Haw haw haw - the Christmas nutcracker has landed
An unusually high number of giant finches look likely to arrive in Scotland this winter.
There have been record sightings of hawfinches in England and Wales and now they are reportedly travelling north with several already having been spotted here in the last week.
The influx is a real treat as these birds are shy and elusive, and there are thought to be fewer than 1000 pairs in the UK.
Hawfinches are the nutcrackers of the bird world, with their massive parrot like bills that can crack even the hardest nutshells. They are also very attractive birds, patterned with autumnal shades, including a rich chestnut head, rose-pink breast and black and white wing markings.
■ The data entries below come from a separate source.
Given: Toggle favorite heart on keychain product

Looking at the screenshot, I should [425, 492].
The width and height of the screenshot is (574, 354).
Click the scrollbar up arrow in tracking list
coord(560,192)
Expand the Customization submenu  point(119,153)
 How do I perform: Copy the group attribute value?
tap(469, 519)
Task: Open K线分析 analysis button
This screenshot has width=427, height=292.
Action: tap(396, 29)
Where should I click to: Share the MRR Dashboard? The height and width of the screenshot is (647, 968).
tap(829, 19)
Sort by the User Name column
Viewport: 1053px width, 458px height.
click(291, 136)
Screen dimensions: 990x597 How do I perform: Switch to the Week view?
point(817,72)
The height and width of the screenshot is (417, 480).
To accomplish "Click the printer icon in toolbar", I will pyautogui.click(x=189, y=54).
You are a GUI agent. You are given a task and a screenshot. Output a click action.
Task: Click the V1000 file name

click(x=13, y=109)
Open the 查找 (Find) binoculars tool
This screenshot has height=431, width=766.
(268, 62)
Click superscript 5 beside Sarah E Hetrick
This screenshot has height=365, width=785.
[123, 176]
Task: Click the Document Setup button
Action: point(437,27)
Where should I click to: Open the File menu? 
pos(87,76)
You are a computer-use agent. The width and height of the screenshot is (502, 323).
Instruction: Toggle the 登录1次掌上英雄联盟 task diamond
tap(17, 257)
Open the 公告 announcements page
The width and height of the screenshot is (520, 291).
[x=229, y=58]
The number of hawfinches that nest in the UK has declined dramatically in recent years, but each winter birds from the Continent travel to Britain searching for food.
This year, however, the numbers seen have been much larger than normal, with hundreds of sightings recorded. In birdwatching terms, this is called an “irruption”.
Andy Robinson, from RSPB Scotland, said: “Hawfinches are beautiful birds that really stand out when compared to our other finches, such as the much more common chaffinch. They're normally very difficult to see, but with the large numbers already recorded further south this autumn, wildlife watchers in Scotland could be in for a treat.
“The birds are thought to be moving north searching for food, and we've already had sightings from the Glasgow and Stirling areas, the Lothians, and remoter sites, including Tiree.
“They may not be the most likely bird to visit your garden feeders but they do like sunflower seeds, and you may see them passing through, particularly if your garden contains mature trees. You also might see them in areas of woodland, such as parkland, or in botanic gardens and churchyards.”
RSPB scientists are studying the reasons why hawfinches do not nest in the UK as widely as they used to. They are currently investigating whether availability of food maybe a problem, in collaboration with Cardiff University.
Winter is one of the best times to see these birds, as the leaves are off the trees, and they start to flock together at roost sites and to find food.